Is Matrixyl the next miracle anti-aging ingredient?

Sophie says (via Facebook)…I’ve been reading about Matrixyl but I can’t understand the studies. Does it really postpone the advent of wrinkles?

The Beauty Brains respond:

One of our favorite beauty science blogs, Colin’s Beauty Pages, has covered this topic recently so rather than reinvent the wheel we’ll steal…uh… we’ll plagiarize…uh…I mean we’ll reference the work that Colin’s already done. (Follow the link above to read Colin’s original post.)

What is Matrixyl?

Matrixyl belongs to a class of chemicals known as peptides which are made of small string of proteins connected to a larger carbon chain. (It’s officially known as palmitoyl-pentapeptide 3 and there are two other ingredients under the Matrixyl brand name: Matrixyl 3000 and Matrixyl synth 6). These three peptides can supposedly signal the substructure of skin to trigger increased collagen production. It kind of works like this: As the natural collagen (and elastin) in your skin breakdown they release small protein fragments. When these tiny fragments are detected by receptors in the dermis, they trigger the production of new collagen and elastin. Matrixyl stimulates this feedback loop in the same way the broken protein fragments do.

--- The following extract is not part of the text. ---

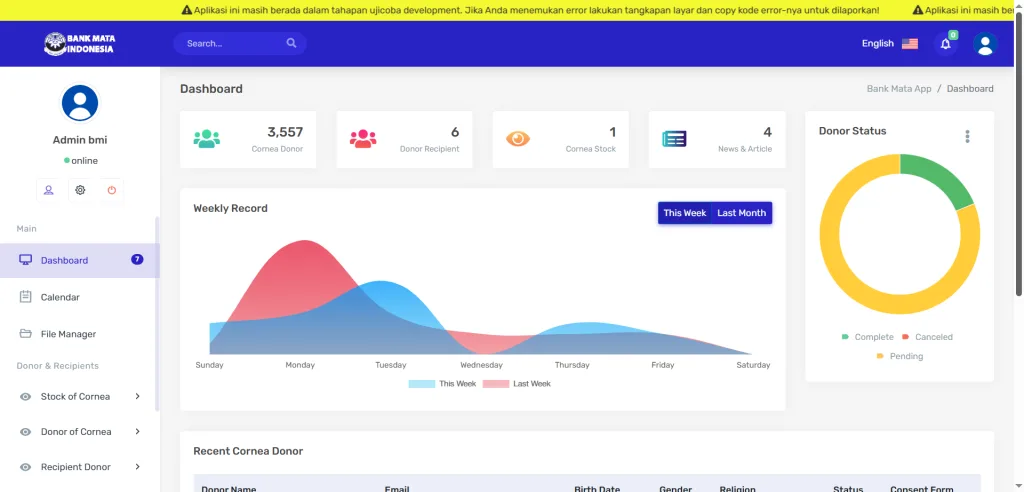Screen dimensions: 1024x492
Task: Toggle Complete legend in Donor Status
Action: 867,337
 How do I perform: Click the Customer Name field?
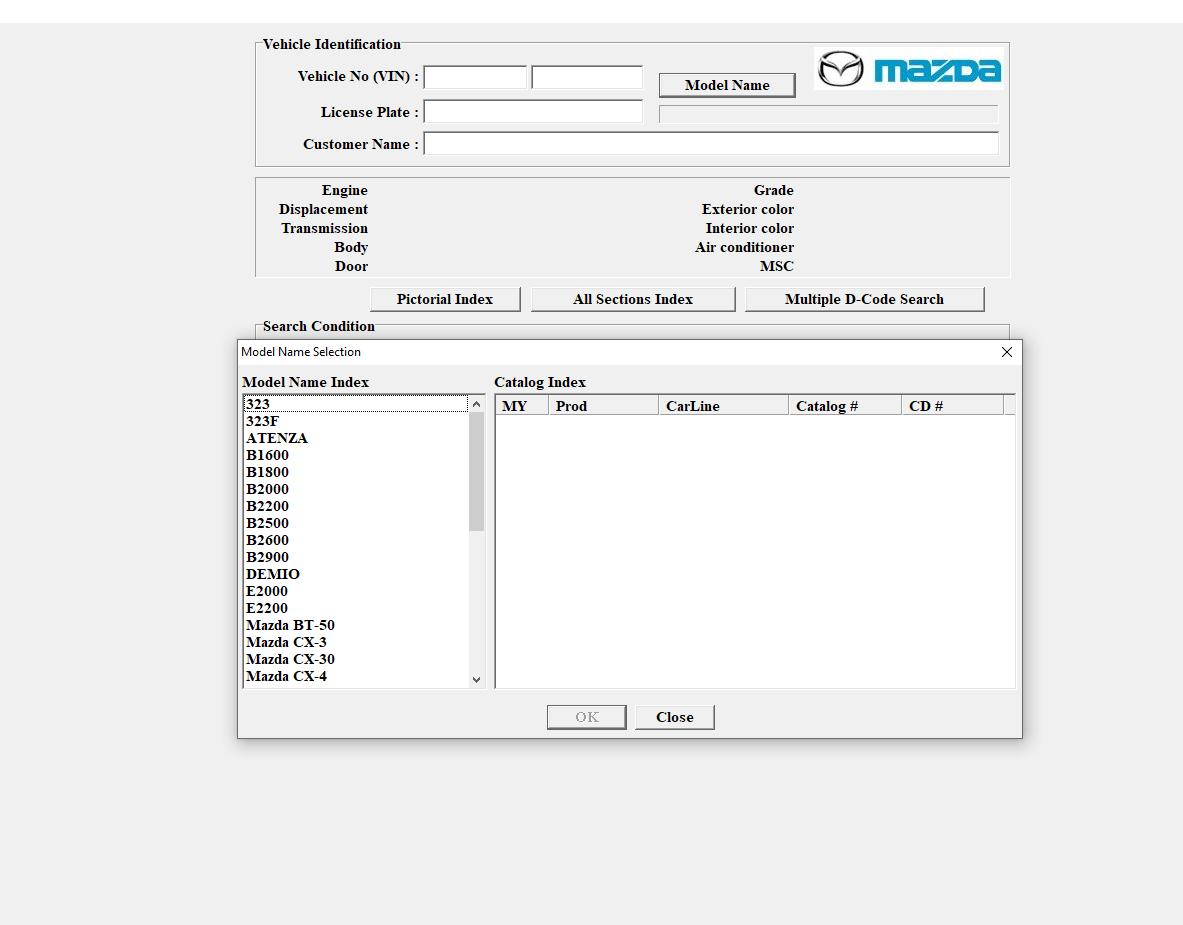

What has the research shown?

Lab testing has shown that when Matrixyl is applied to cultured human skin cells in test tubes, the treated cells produce twice as much collagen as untreated cells. This is highly encouraging but, since skin is such a complicated organ, it does not necessarily mean that Matrixyl will have the same effect when applied topically to a living person. As Colin points out, it’s not as easy as “just bunging it in a cream and hoping it will work.” (I love the way the British talk!) While there is evidence of small beneficial effects there doesn’t seem to be enough data to justify calling Matrixyl the next “miracle” ingredient. At least not yet.

The Beauty Brains bottom line

As Colin also mentioned, just because an ingredient works in the lab doesn’t mean it will work equally well on skin. Matrixyl seems promising but if it’s out of your price range I wouldn’t take out a second mortgage just to give it a try.

PS Thanks Colin! Feel free to steal our content any time.